◆ **Task A**: Reproduce the stretch of the Assam environment article from "Electric Transmission Lines" through "illegal electric fence." word for word.
◆ **Task B**: According to the Assam environment article, what caused most of the elephant deaths?

◆ **Source document**:
How did environment issues fare in 2018?

Environment Issues

Looking back at the environment issues confronting Assam in 2018, the ever-growing human-elephant conflict would be of prime concern. Caging of leopards will come a close second. And the ominous link between these two events is the same – unabated degradation of forest land. This calendar year alone accounted for 74 human deaths and 65 elephant deaths. And these deaths occurred in non-forestry areas alone. These figures are only the tip of the iceberg since figures are not available from Karbi Hills, Meghalaya and Arunachal Pradesh. The uncanny regularity with which the events are shaping up points to a bleak scenario in the future.

Who is to be blamed for the environment issues?

The perception fueled by atrocious wildlife reporting on the environment issues by the visual and the vernacular print medium is to blame the Forest Department for this mess. But, if we dive deeper into the malaise afflicting the Forest Department, some unsavoury truths tumble out. There is a 40 per cent vacancy in the lower and mid-level staff coupled with minuscule budgetary support. Forests constitute 36 % of the geographical area of the state. How is it possible for such an understaffed department to monitor such a large forest area? Expecting them to monitor and develop proper mitigating steps to solve our environment issues would be foolish if the status quo continues. Nothing but despondency creeps in when the authorities remain a mute spectator to this entire saga of neglect of environment issues.

Electric Transmission Lines and Fencing

Most of these elephant deaths have occurred due to low-hanging electrical transmission lines, train hits and illegal electric fencing powered by alternating current sources and a few even due to poisoning. Nothing can be more tragic than a Forest Guard on duty at Bhalukpung, electrocuted by coming in contact with such an illegal electric fence.

Electric fencing has proved to be a somewhat effective tool to save human life and crops. But this cannot be a permanent solution since we cannot cut off the elephants from their natural migratory routes. Moreover, electric fencing tends to be misused- powered by alternating currents instead of batteries. Such misuse has proved fatal for quite a few elephants and a forest guard. Additionally, the fences need to be de-energized during monsoons.

◆ **Data extract**:
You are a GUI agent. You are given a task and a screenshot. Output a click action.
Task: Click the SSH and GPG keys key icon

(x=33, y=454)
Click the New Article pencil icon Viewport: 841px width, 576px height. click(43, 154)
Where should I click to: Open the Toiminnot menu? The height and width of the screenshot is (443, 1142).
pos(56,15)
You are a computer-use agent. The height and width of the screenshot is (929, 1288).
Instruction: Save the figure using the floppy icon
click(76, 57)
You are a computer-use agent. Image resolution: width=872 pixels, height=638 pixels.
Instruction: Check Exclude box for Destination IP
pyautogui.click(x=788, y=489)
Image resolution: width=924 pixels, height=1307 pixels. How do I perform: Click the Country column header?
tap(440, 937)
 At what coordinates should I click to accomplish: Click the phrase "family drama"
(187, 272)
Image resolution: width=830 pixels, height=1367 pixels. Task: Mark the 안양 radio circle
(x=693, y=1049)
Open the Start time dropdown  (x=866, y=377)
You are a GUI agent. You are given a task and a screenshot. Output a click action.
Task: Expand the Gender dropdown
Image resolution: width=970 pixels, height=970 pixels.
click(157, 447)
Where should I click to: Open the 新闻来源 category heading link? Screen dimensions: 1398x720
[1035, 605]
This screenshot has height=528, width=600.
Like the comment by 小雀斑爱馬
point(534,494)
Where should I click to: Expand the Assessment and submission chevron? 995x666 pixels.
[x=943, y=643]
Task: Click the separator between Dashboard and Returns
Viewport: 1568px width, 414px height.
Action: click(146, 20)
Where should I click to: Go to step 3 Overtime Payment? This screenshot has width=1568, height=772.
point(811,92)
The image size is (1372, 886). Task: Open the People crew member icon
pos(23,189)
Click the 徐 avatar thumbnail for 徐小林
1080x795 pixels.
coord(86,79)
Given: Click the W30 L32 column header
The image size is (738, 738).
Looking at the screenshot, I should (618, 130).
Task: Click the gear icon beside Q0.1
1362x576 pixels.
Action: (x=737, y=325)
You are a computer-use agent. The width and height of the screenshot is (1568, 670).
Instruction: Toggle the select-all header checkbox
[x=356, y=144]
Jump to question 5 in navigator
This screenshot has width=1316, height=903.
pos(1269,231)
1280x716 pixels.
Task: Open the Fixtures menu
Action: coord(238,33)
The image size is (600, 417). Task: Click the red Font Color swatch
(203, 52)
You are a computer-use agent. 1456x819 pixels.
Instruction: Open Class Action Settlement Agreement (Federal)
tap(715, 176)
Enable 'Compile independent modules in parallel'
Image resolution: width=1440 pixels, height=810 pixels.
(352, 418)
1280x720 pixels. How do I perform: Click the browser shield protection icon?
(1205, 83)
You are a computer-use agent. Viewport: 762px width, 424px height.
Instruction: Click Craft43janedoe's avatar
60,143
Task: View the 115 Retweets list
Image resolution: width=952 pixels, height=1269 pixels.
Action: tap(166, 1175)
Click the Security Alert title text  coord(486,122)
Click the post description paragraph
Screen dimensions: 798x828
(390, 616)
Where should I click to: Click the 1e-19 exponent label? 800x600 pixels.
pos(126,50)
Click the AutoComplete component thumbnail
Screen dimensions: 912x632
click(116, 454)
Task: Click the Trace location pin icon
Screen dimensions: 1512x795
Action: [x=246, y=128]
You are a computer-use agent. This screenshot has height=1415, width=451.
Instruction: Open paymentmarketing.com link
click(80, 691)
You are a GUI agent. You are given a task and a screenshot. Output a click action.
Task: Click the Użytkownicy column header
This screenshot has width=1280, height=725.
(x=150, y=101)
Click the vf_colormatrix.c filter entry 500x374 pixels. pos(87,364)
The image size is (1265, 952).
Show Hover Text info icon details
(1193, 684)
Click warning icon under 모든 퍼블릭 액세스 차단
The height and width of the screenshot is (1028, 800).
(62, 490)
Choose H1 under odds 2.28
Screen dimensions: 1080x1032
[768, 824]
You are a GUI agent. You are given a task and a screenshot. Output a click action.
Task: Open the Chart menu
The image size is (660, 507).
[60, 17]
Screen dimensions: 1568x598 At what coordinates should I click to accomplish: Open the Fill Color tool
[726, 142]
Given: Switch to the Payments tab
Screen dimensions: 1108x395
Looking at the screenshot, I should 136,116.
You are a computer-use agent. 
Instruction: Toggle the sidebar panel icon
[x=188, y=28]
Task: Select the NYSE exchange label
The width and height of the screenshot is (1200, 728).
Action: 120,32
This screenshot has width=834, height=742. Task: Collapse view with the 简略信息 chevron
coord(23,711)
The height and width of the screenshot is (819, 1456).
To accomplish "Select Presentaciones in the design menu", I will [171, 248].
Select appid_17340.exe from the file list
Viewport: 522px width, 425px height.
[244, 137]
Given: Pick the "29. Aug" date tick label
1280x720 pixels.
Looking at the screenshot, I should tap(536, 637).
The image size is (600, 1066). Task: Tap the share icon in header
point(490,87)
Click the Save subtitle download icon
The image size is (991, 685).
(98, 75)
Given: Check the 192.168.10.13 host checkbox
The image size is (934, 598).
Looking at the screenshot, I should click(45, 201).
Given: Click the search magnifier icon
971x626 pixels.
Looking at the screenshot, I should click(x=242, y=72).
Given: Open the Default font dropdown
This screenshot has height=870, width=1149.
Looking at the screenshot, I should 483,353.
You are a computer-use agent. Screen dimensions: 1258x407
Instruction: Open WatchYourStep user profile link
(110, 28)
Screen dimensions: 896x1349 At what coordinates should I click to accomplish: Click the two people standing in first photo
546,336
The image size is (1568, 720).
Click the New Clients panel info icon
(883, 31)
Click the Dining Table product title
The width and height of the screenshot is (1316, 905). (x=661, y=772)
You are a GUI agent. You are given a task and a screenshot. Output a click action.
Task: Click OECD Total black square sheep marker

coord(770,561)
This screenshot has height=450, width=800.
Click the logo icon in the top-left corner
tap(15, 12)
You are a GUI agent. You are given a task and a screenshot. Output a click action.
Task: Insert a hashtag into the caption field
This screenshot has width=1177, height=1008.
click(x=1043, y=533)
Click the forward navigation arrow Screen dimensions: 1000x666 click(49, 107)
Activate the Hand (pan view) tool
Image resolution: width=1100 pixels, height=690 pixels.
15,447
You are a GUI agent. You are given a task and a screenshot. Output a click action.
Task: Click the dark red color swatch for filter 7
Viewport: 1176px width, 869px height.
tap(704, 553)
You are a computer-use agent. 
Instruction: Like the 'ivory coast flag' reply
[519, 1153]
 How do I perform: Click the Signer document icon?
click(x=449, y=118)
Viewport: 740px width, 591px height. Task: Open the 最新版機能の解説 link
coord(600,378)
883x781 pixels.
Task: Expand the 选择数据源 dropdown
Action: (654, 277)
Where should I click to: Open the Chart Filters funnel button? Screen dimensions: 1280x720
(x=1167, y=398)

◆ **Written answer A**:
Electric Transmission Lines and Fencing

Most of these elephant deaths have occurred due to low-hanging electrical transmission lines, train hits and illegal electric fencing powered by alternating current sources and a few even due to poisoning. Nothing can be more tragic than a Forest Guard on duty at Bhalukpung, electrocuted by coming in contact with such an illegal electric fence.

◆ **Written answer B**:
- Low-hanging electrical transmission lines
- Train hits
- Illegal electric fencing powered by alternating current sources
- Poisoning (a few deaths)